# Source data
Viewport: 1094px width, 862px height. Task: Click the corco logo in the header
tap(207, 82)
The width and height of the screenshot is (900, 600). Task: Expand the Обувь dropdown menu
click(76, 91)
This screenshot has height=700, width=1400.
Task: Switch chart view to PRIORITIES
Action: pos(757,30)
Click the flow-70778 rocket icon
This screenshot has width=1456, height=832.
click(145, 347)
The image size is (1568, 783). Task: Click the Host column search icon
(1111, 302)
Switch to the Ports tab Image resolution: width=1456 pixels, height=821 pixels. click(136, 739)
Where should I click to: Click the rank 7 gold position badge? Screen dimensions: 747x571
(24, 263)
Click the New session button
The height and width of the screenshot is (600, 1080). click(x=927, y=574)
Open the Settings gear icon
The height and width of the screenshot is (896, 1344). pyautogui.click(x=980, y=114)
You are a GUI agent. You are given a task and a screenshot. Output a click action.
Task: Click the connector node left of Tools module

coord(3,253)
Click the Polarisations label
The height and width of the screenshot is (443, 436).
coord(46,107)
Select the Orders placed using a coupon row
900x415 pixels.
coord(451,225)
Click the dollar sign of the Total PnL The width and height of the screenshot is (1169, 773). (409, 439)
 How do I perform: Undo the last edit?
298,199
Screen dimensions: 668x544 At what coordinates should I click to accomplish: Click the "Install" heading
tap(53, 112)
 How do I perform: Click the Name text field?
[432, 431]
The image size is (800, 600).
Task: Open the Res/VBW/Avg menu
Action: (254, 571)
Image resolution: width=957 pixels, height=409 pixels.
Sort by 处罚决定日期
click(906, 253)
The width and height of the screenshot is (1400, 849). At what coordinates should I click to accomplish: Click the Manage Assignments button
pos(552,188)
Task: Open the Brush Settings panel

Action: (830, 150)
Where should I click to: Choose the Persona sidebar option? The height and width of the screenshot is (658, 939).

# What to do
Copy out, word for word, the stretch from the line containing "You are a GUI" through the last line of the items.

# Output
You are a GUI agent. You are given a task and a screenshot. Output a click action.
Task: Click the connector node left of Tools module

coord(3,253)
Click the Polarisations label
The height and width of the screenshot is (443, 436).
coord(46,107)
Select the Orders placed using a coupon row
900x415 pixels.
coord(451,225)
Click the dollar sign of the Total PnL The width and height of the screenshot is (1169, 773). (409, 439)
 How do I perform: Undo the last edit?
298,199
Screen dimensions: 668x544 At what coordinates should I click to accomplish: Click the "Install" heading
tap(53, 112)
 How do I perform: Click the Name text field?
[432, 431]
The image size is (800, 600).
Task: Open the Res/VBW/Avg menu
Action: (254, 571)
Image resolution: width=957 pixels, height=409 pixels.
Sort by 处罚决定日期
click(906, 253)
The width and height of the screenshot is (1400, 849). At what coordinates should I click to accomplish: Click the Manage Assignments button
pos(552,188)
Task: Open the Brush Settings panel

Action: (830, 150)
Where should I click to: Choose the Persona sidebar option? The height and width of the screenshot is (658, 939).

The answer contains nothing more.